The Williams Institute confirmed Gallup's initial findings on the LGBT population estimate of 11.3 million people. The think tank also backed up Gallup's population estimate of 1.4 million adults, or 0.6 of the general population.
The analysis also revealed that the LGBT population tends to slant towards younger demography. Compared with the population as a whole, where 47 percent of non-LGBT adults are age 50 or older, only 23 percent of LGBT adults toe above that age line.
The reason for this might have to do with more progressive attitudes towards the LGBT community, allowing for LGBT youth to feel comfortable in their social and cultural environments, according to Kerith Conron, the Williams Institute's research director.
"Younger people are more likely to actually live as LGBT and to identify that way because they are growing up in a time when it’s more acceptable to acknowledge those feelings and to act on them,” Conron told Reuters.
As to whether other variables, like the AIDS epidemic during the 1980s and 1990s, are responsible for the data skewing younger for the LGBT population, the Human Rights Campaign's national press secretary, Sarah McBride, says that general data simply isn't there.
"One of the reasons why the Williams Institute's work is so important is that there really is a dearth of LGBTQ-inclusive data. Inclusive data collection policies are vital in order to understand and improve the health and well being of LGBTQ Americans," McBride wrote in an email to International Business Times.
"While some federal data on LGBTQ communities is currently collected, there is no centralized requirement prioritizing the collection of LGBTQ data in federal surveys."
Demography breakdowns like the one the Williams Institute released are somewhat rare, a count which works against advocacy groups and lawmakers who seek to overturn anti-LGBT legislation like North Carolina's HB2 bill, which attempted to bar trans people from using public bathrooms that aligned with their gender identification.
While the statute was passed in 2016 by former North Carolina Gov. Pat McCrory, it was repealed in 2017.

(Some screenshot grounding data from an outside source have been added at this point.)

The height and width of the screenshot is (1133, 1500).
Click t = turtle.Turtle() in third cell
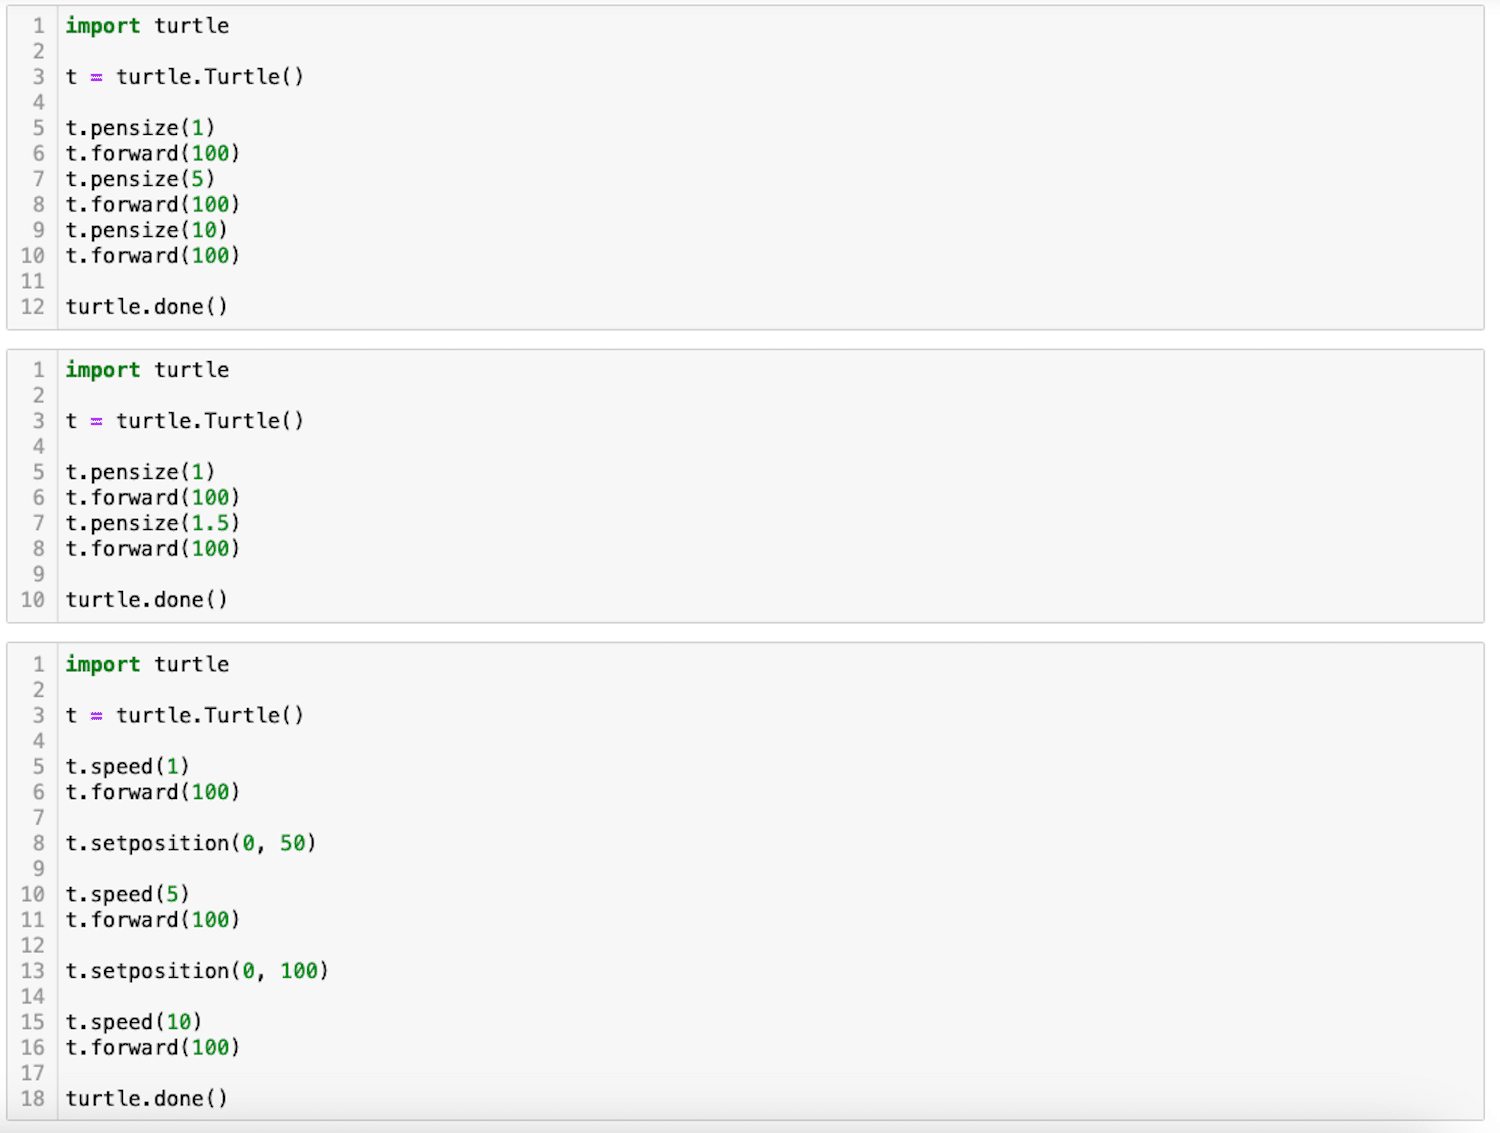[184, 716]
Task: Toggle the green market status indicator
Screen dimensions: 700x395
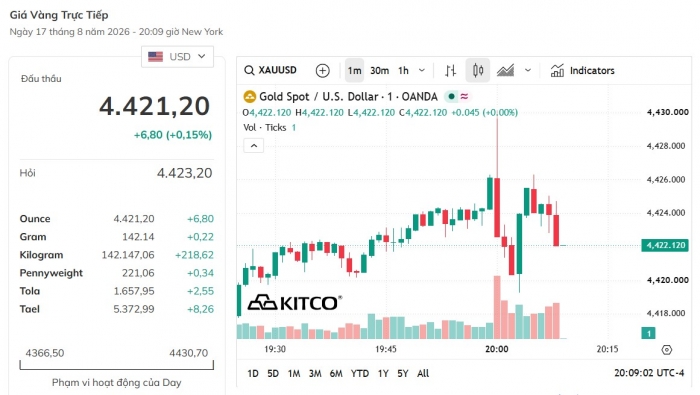Action: click(x=451, y=96)
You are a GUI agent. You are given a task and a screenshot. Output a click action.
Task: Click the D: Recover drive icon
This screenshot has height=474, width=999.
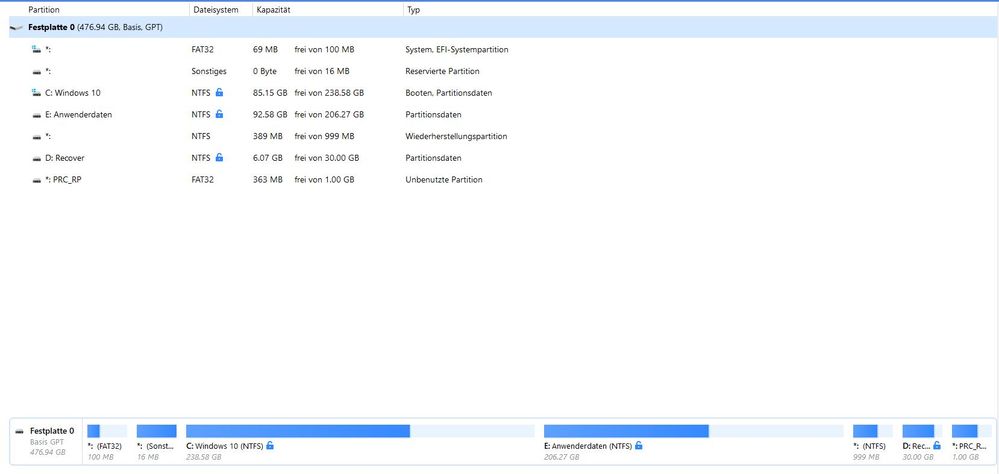coord(37,158)
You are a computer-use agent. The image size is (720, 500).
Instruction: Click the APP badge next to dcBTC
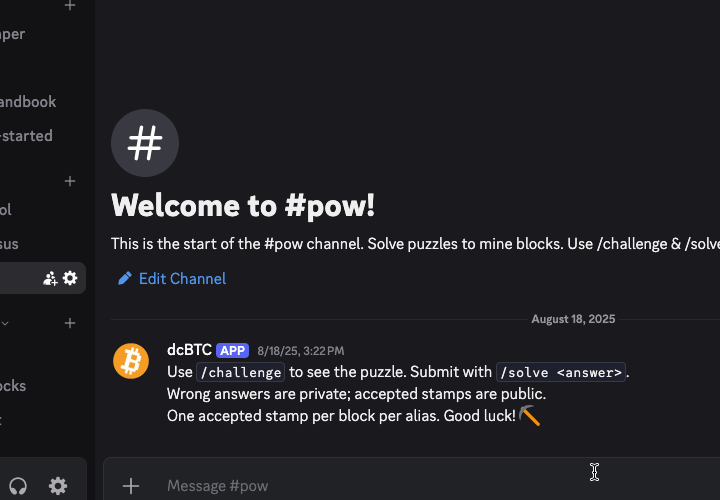tap(232, 350)
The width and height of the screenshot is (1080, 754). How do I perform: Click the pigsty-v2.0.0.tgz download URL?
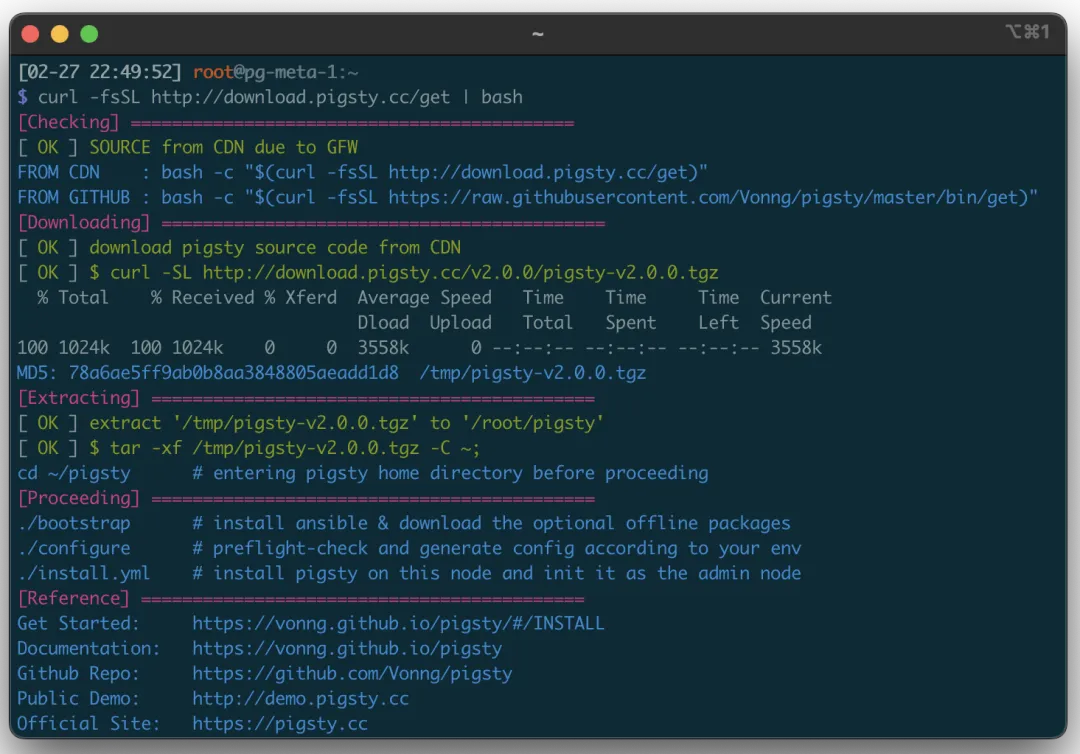460,272
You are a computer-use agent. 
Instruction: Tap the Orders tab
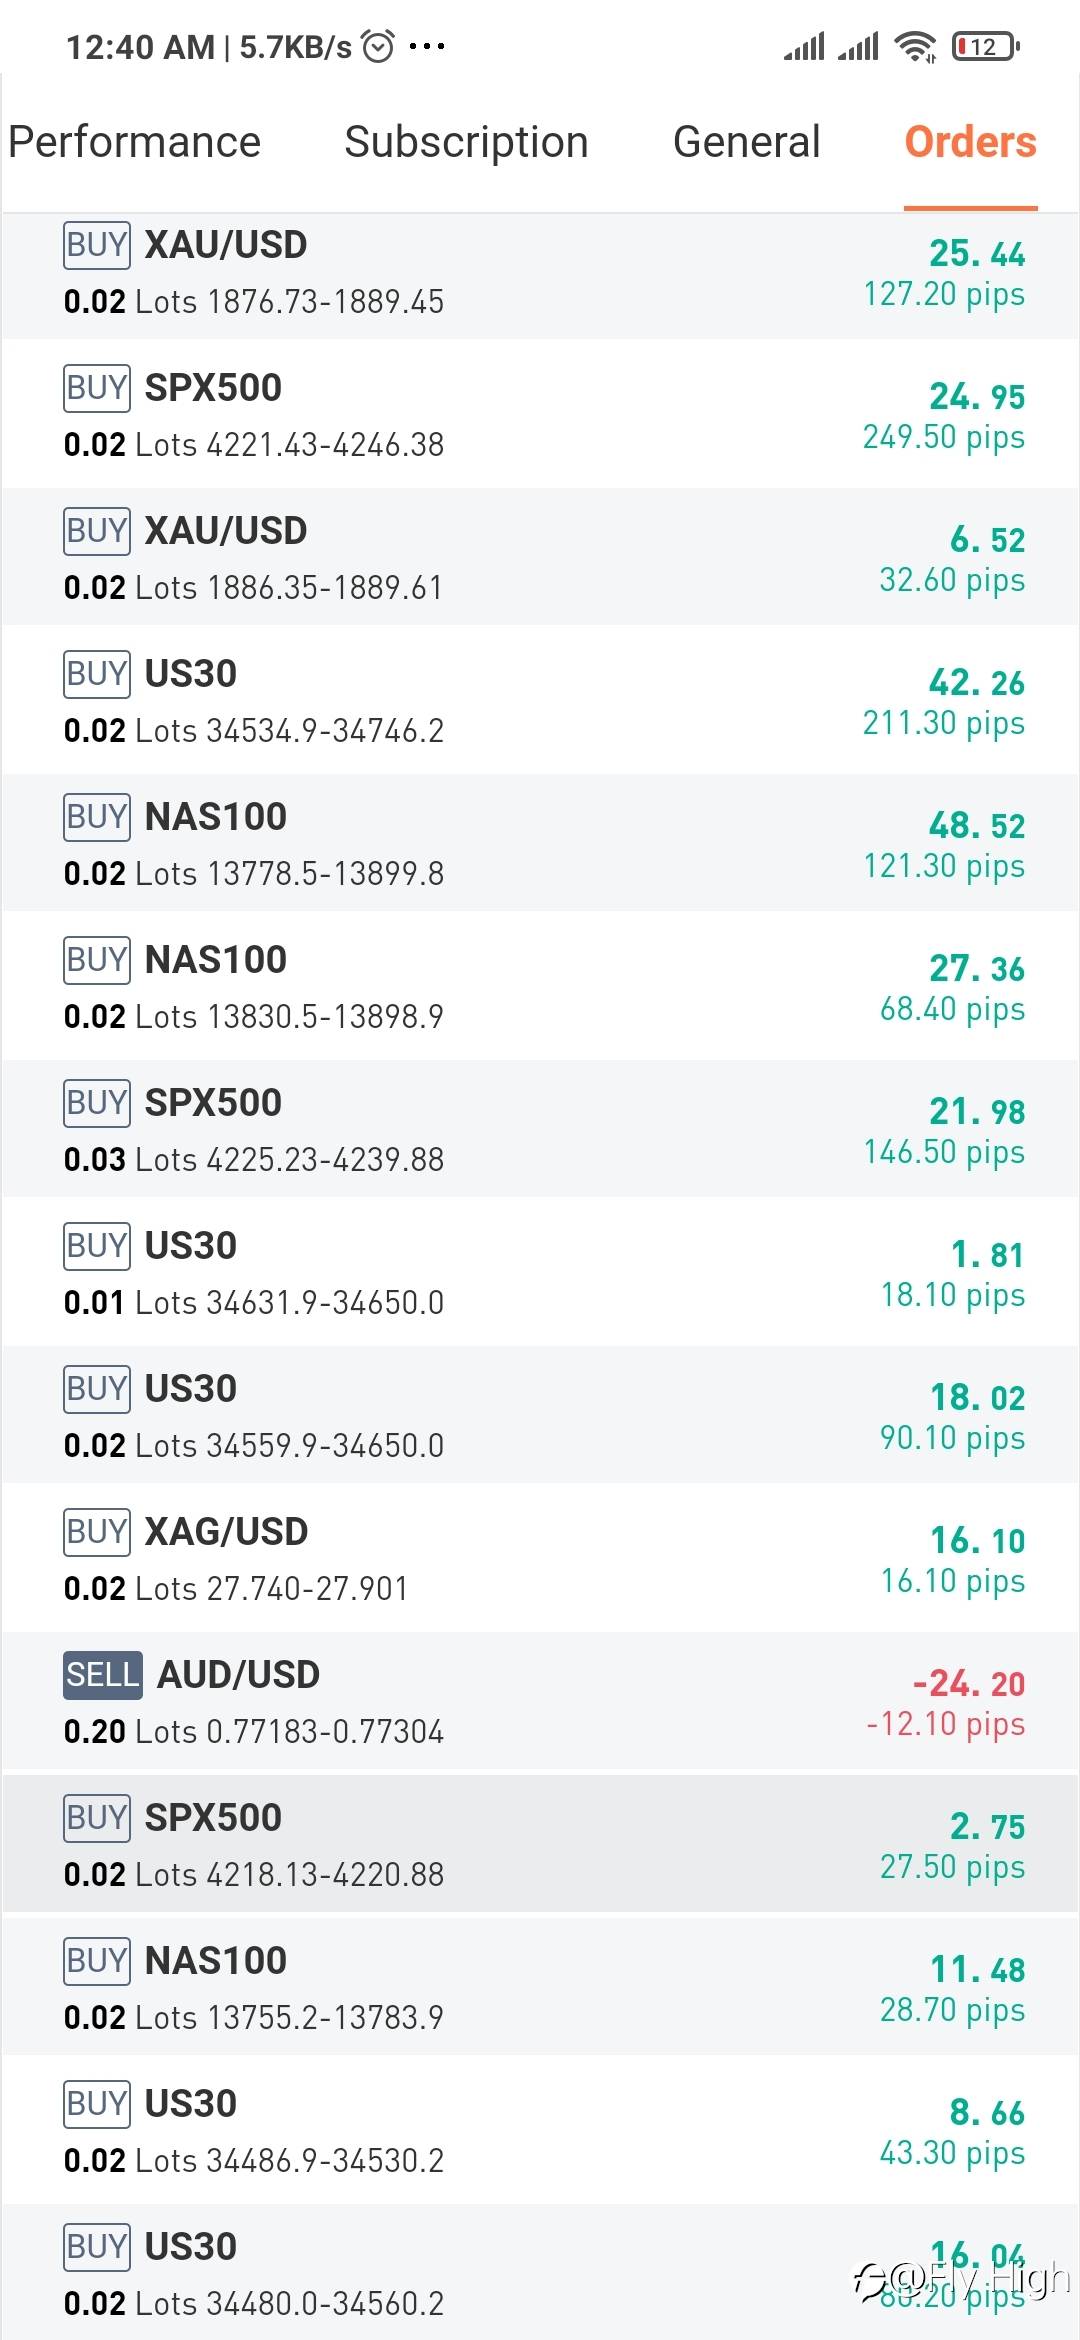(x=970, y=142)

The lack of demographic information when it comes to who exactly the bill targeted, and how many, raised a number of roadblocks when it came to battling HB2.
"North Carolina’s HB2 is a bill that discriminates against LGBT people. It’s not OK that I can’t tell you exactly how many LGBT people there are in North Carolina," said Laura Durso, senior director of the LGBT Research and Communications Project at the Center for American Progress, in an interview with the Daily Beast in 2016.
Rep. Raul Grijalva of Arizona and Sen. Tammy Baldwin of Wisconsin in 2017 introduced the LGBT Data Inclusion Act, which would require federal agencies to include questions relating to sexual orientation and gender identity when conducting data surveys such as the U.S. Census if passed into law.
Grijalva has said that the LGBT community had been a target by not only the Trump administration but all many state legislatures.
"We need robust data so that lawmakers are able to make informed policy decisions about people living and working in their districts. Now more than ever, the LGBT community needs to know who has their back. This bill is a step towards achieving full equality," Grijalva said.